MENNESSON Odile

broadway musicals

MENNESSON Odile

broadway musicals project

The photographic window focuses on a small ‘theatre’. In the middle of this closed set, we perceive a body. It dances. Time has come to a stop and the body writes its own story. But these movements are without purpose. This is more of a reverie, in which the idea is to aestheticize reality, and render it joyous or at least give it an air of freedom - voicelessly seeking the shift from reality to the imaginary that is so characteristic of musicals.

Hybrid, heterogeneous, and anti-naturalistic, Hollywood musical comedies are based on highly artificial dramatic and formal codes, constantly highlighted by the writing process, acting, and directing via the continual dramatization of the performing instants.

Hence, this is a hybrid process that echoes the philosophy of Pina Bausch’s dance theatre:

The rehabilitation of poetry (…) in its ability to connect the possible with the real.

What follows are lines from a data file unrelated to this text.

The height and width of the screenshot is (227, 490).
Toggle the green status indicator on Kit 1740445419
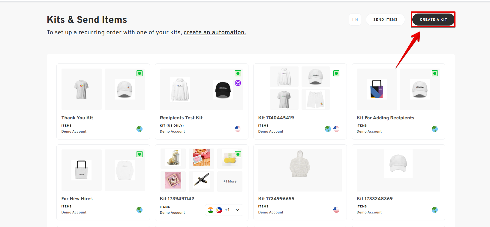click(x=336, y=73)
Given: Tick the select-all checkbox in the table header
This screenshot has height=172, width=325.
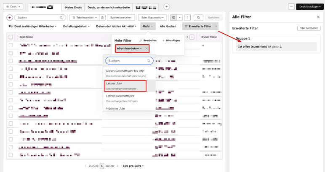Looking at the screenshot, I should [11, 37].
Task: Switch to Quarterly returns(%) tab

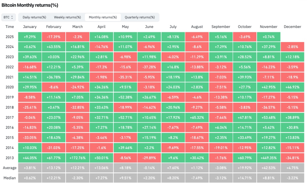Action: [x=140, y=17]
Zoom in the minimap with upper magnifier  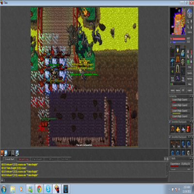coord(188,21)
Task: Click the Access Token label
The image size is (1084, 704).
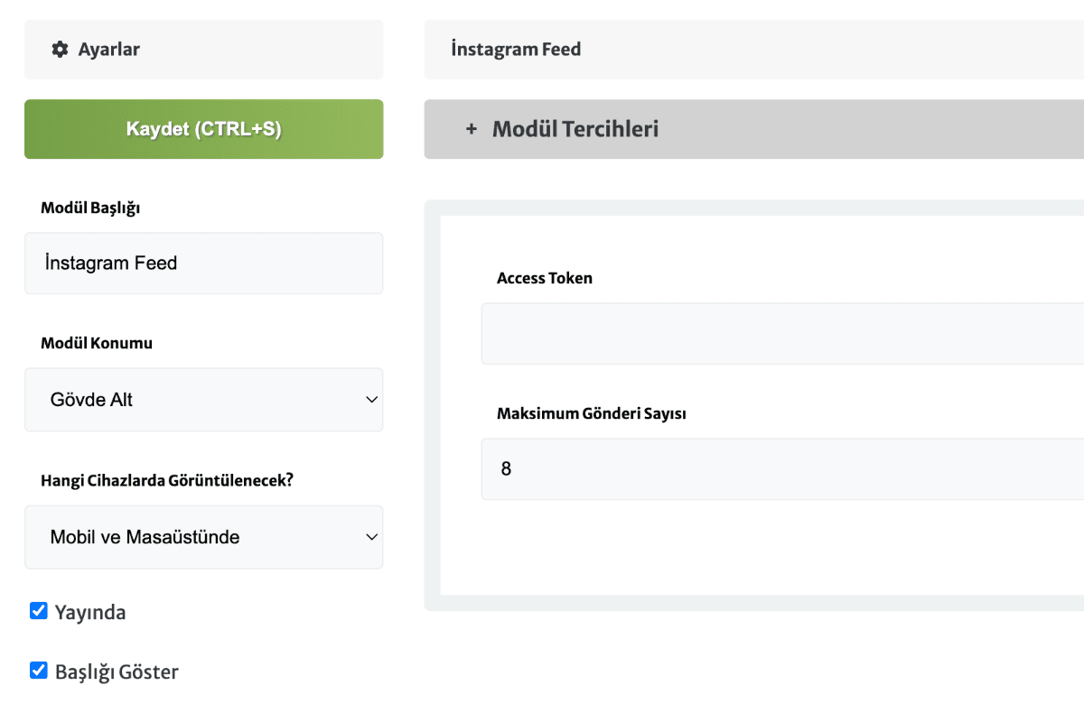Action: 545,278
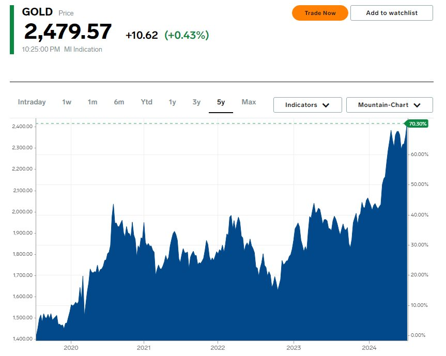
Task: Click the GOLD instrument title
Action: 37,12
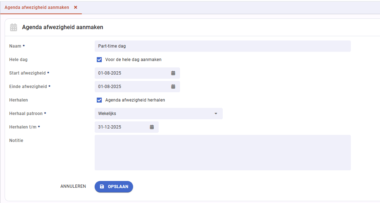Click the Notitie text area

[222, 153]
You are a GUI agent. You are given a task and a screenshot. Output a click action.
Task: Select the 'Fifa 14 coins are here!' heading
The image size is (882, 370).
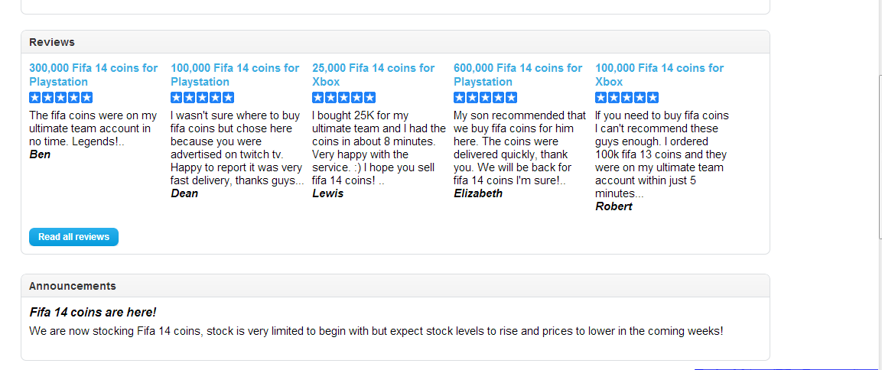point(93,312)
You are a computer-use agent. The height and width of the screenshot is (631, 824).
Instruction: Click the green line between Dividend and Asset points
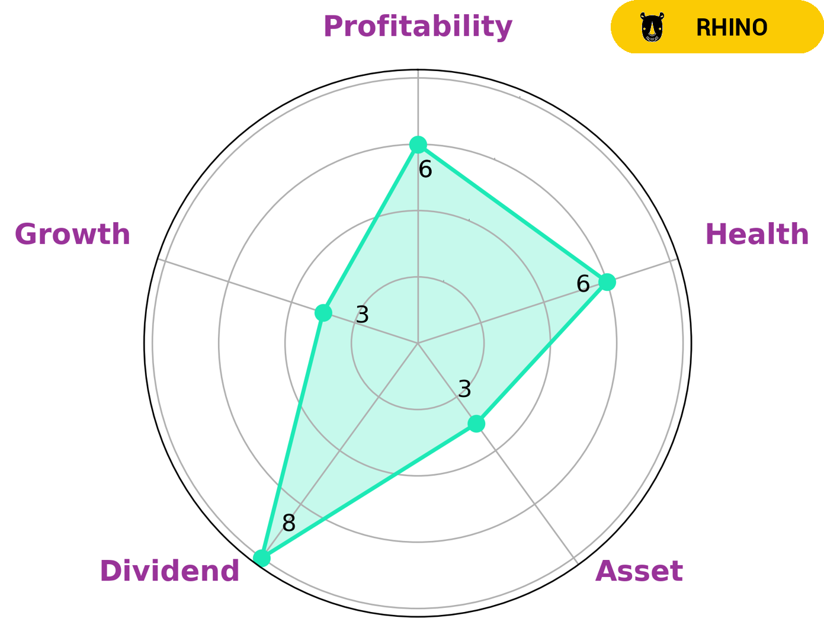(x=368, y=491)
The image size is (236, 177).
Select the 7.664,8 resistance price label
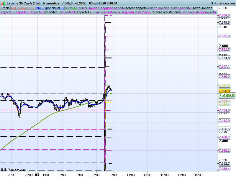[224, 15]
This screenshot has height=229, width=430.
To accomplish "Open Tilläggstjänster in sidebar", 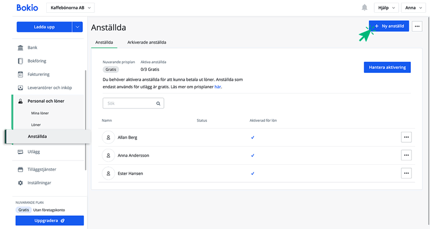I will [41, 169].
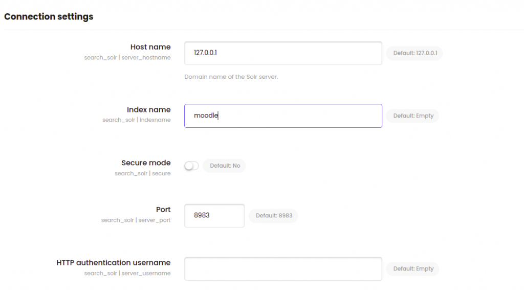Click the Domain name of the Solr server description
This screenshot has height=294, width=524.
(231, 77)
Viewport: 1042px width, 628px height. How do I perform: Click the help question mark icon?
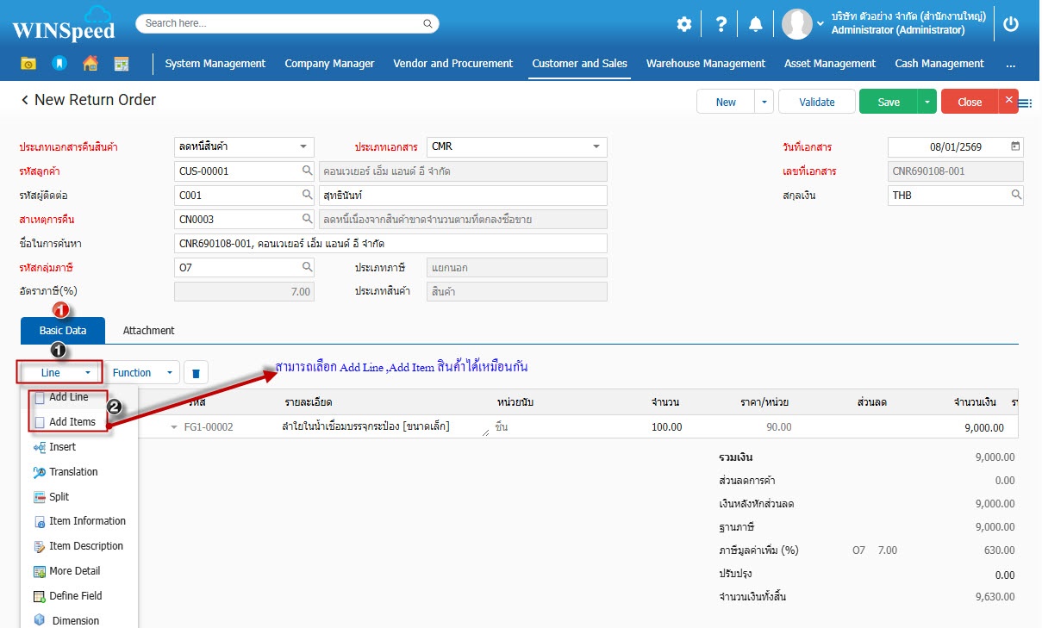(x=721, y=24)
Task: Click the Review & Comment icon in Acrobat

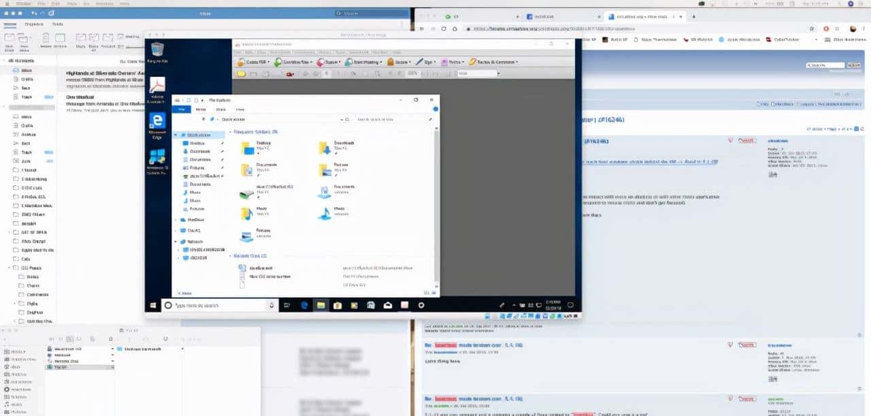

Interlocking and intermingling the real and the possible. It is a process of construction. Search deep within oneself, exploring the body as a matter, with its norms and emotions, to create a bold presence.

The anonymous and whimsical nature of these photographs invites the viewers to immerse themselves in this enchantment of the real world. The idea is to make, as Albert Camus imagined, Sisyphus happy. This work celebrates the lightness of Sisyphus. It complements the memento mori with a memento vivere. Here, there is no moral injunction, but rather the reuse of the body as an archaic tool for constructing oneself and the world.